Sepora is a wonderful main character, who leaves her home kingdom behind because she knows the value of human life and doesn’t want to give her father, the King of Seubel, a means to start war. Sepora is a forger who can produce a very highly sought-after element, Spectorium. Four of the five kingdoms use this element and her father is very rich from trading it, all while lying about its origins. Forgers are a secret and not many humans know about their existence, so Sepora’s father tells the rest of the world that he has a mine that produces this staple element in their world. Sadly, he becomes more power hungry and wishes to rule not only his, but the rest of the kingdoms as well, therefore Sepora fakes her own death and flees in hopes to hide in Theoria, a kingdom that has a very fragile treaty with her home kingdom.

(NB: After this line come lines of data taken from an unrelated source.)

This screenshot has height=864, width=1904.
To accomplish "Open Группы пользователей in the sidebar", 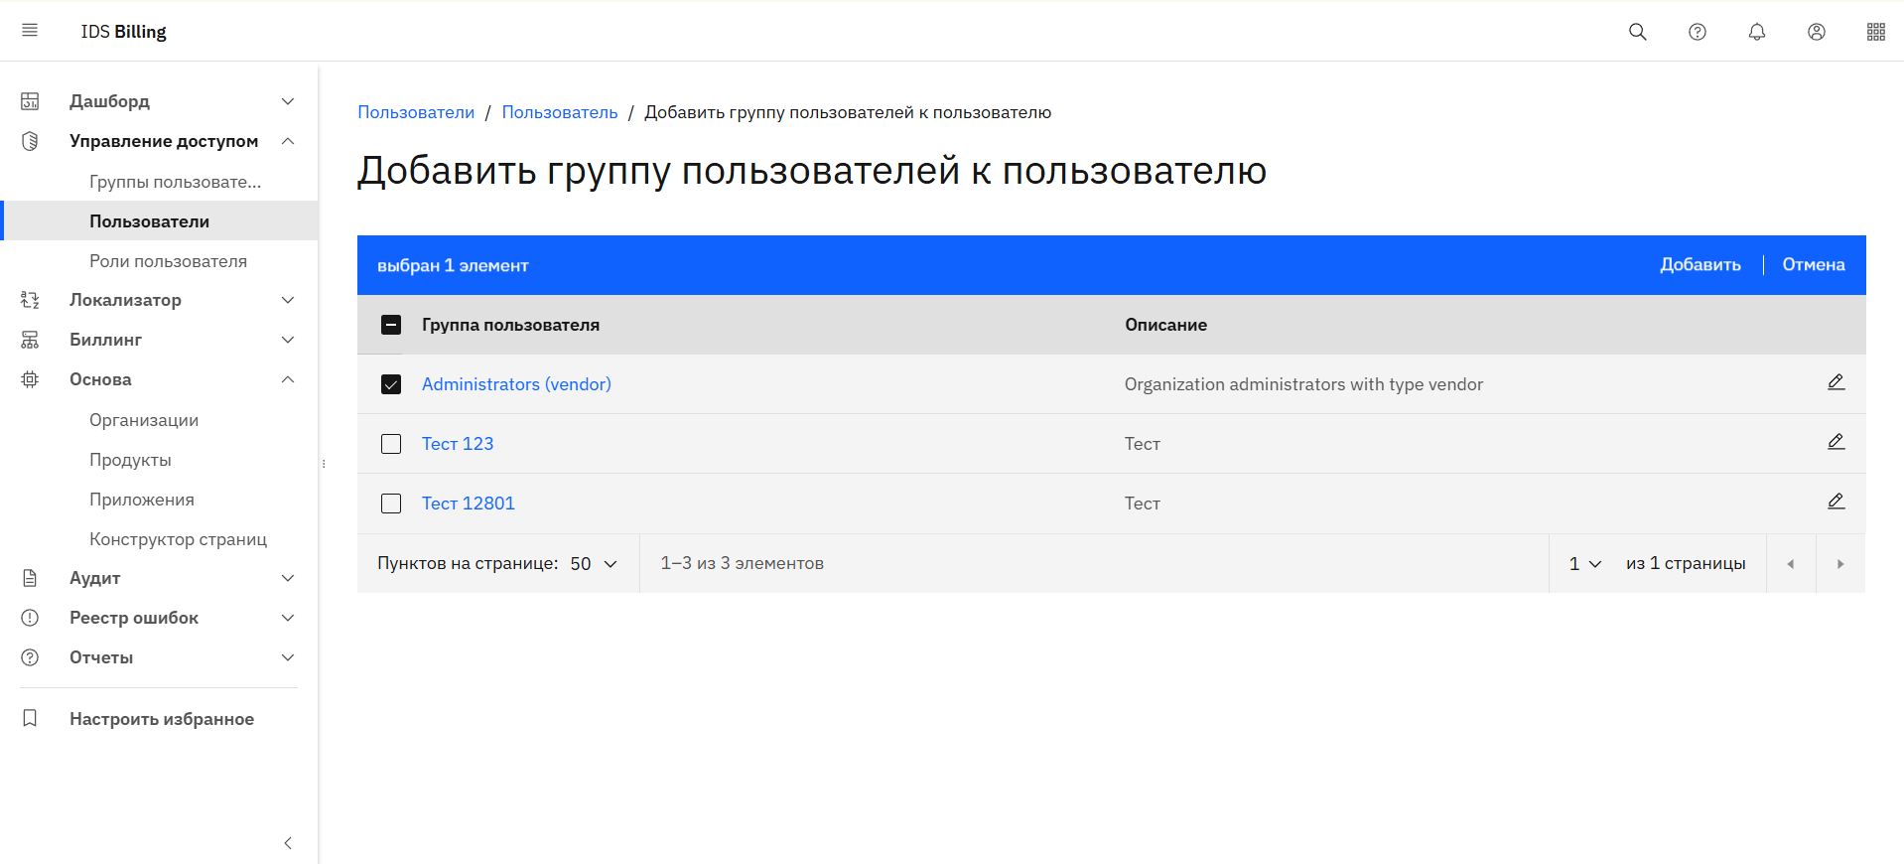I will coord(175,182).
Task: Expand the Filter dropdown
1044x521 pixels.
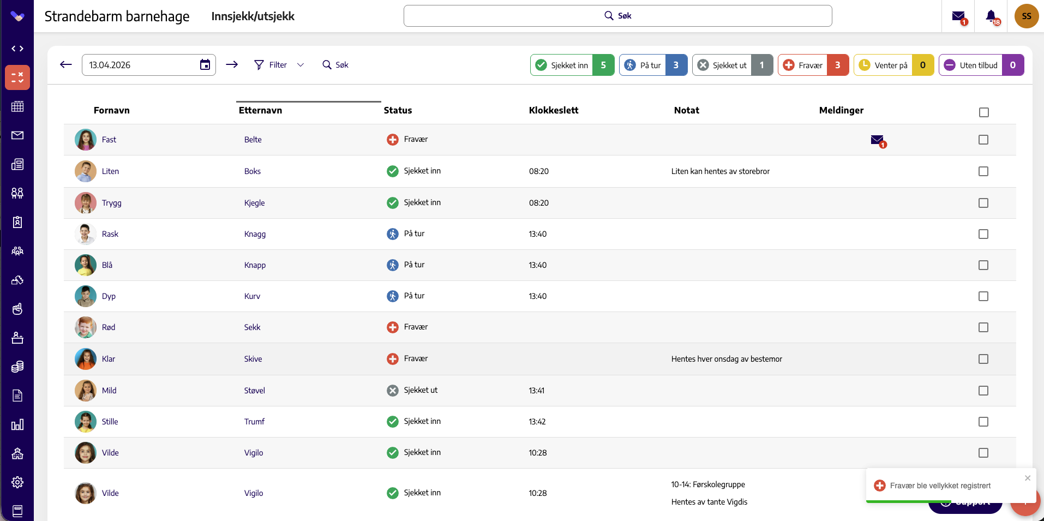Action: pos(279,65)
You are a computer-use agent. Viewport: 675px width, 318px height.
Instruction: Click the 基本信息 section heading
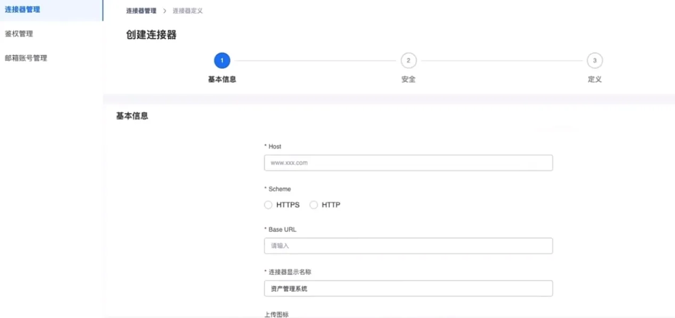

The five very different kingdoms of this world:
1.) Serubel – lies in the mountains, and provides very good shelter and defense.
2.) Theoria – desert land with very advanced science and architecture.
3.) Hemut – covered in ice and knows how to survive, has an evil vibe.
4.) Wachuk – very peaceful land that lives off the bare necessities.
5.) Pelusia – ocean land that provides fish trade and is located far north.
While embarking on her new life to Theoria, Sepora ends up crossing paths with the Falcon
Prince King, Tarik. They develop a very deep, and more importantly believable, bond that I couldn’t help but root for through the entirety of this book.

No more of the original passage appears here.